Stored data
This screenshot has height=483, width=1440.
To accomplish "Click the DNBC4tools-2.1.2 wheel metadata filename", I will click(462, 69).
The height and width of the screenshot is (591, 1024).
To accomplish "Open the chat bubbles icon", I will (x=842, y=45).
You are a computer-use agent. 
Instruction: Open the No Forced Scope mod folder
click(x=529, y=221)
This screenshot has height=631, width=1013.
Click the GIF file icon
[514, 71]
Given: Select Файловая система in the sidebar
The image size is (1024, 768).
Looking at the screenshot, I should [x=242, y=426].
...
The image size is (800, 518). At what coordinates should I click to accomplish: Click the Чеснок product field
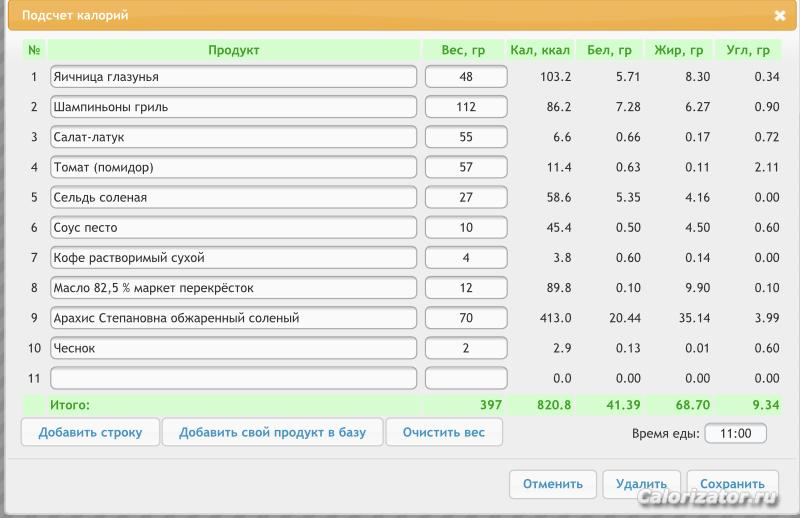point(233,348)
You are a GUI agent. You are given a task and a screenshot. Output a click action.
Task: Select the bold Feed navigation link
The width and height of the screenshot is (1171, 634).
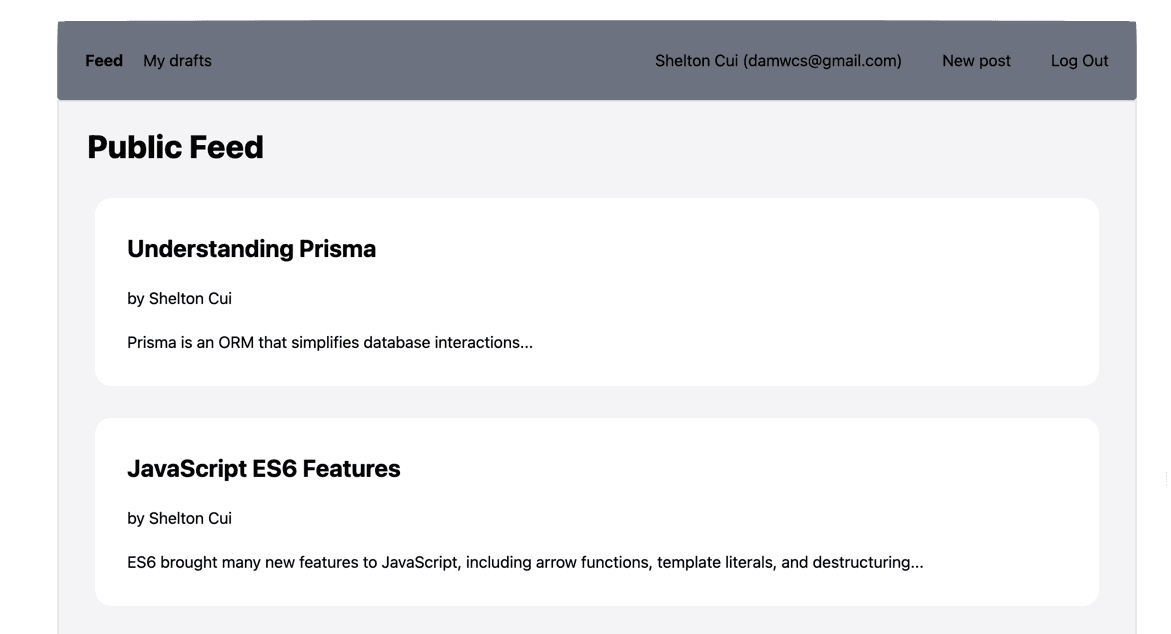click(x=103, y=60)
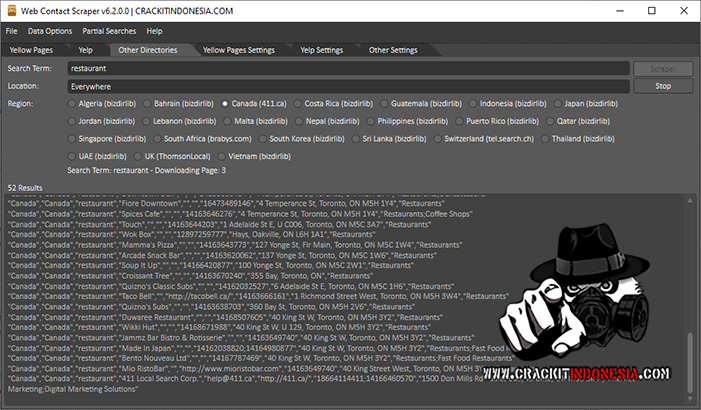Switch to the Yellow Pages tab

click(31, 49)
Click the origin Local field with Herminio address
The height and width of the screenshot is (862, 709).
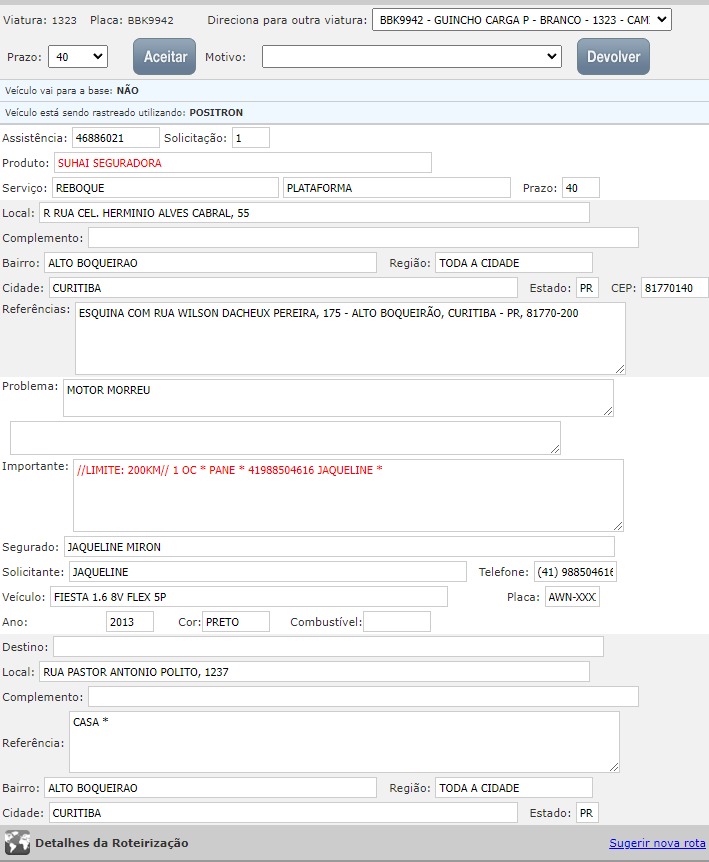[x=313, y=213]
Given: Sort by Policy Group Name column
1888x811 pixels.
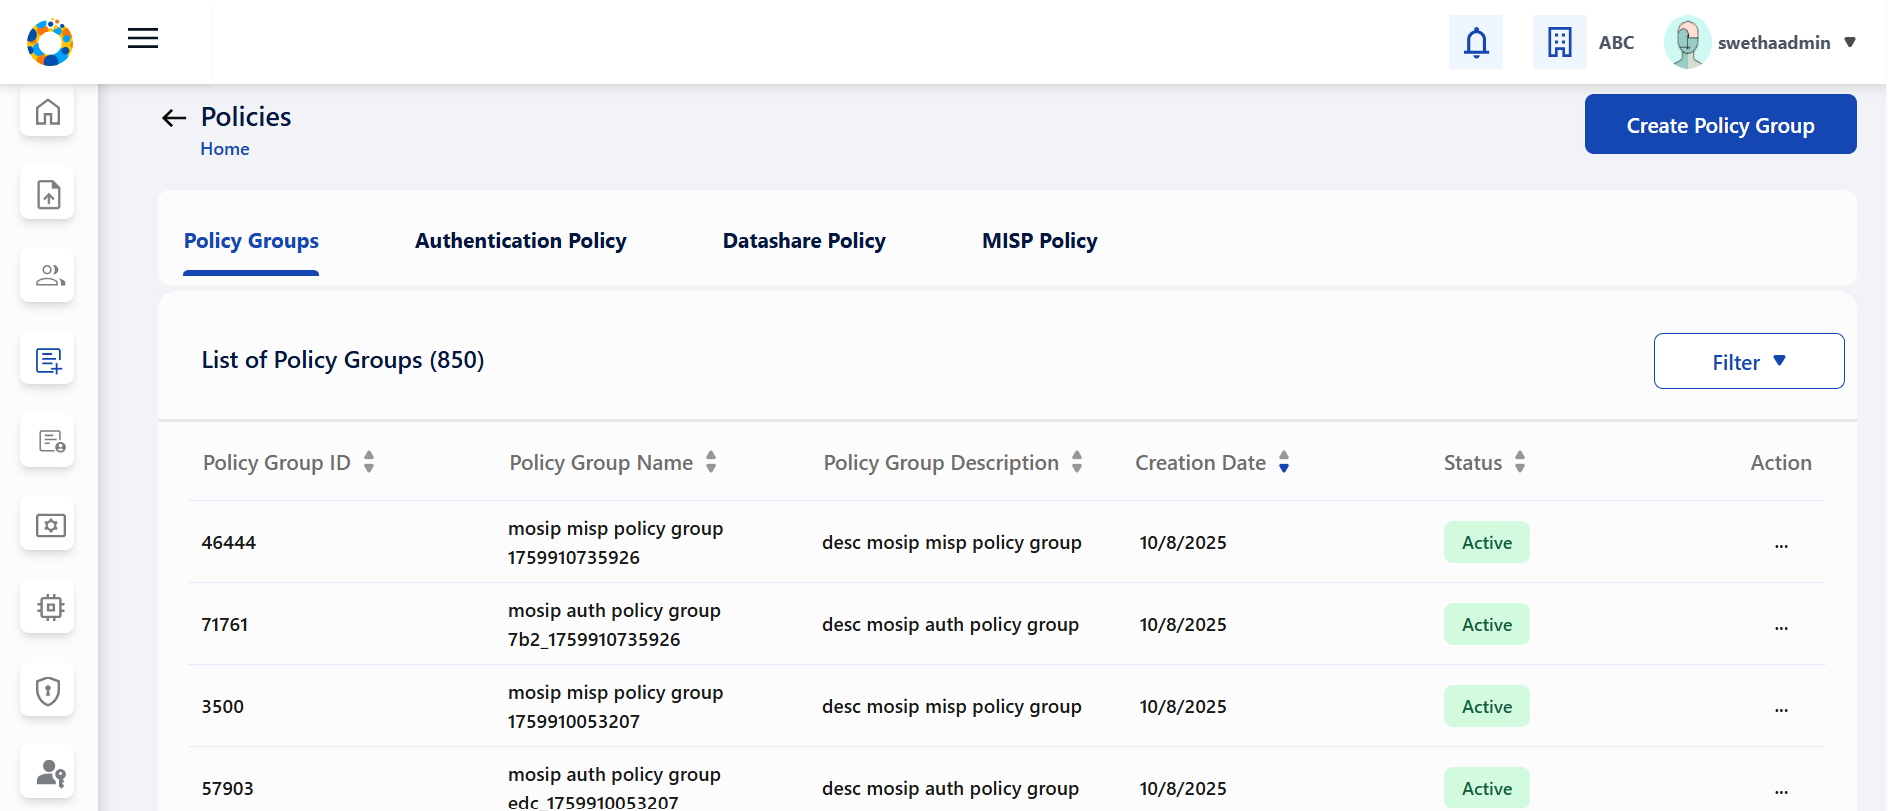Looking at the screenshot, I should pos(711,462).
--
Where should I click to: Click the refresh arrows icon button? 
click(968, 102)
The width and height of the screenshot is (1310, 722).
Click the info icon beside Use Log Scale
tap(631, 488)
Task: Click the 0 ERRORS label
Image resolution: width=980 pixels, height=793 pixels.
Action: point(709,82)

→ **To do**
Copy only this part of the entries above: the line with "This screenshot has height=483, width=1440.", the line with "You are a computer-use agent.", and the lines between, all exactly as written.

→ **Finished exercise**
This screenshot has height=483, width=1440.
To accomplish "Click the DNBC4tools-2.1.2 wheel metadata filename", I will click(462, 69).
The height and width of the screenshot is (591, 1024).
To accomplish "Open the chat bubbles icon", I will (x=842, y=45).
You are a computer-use agent. 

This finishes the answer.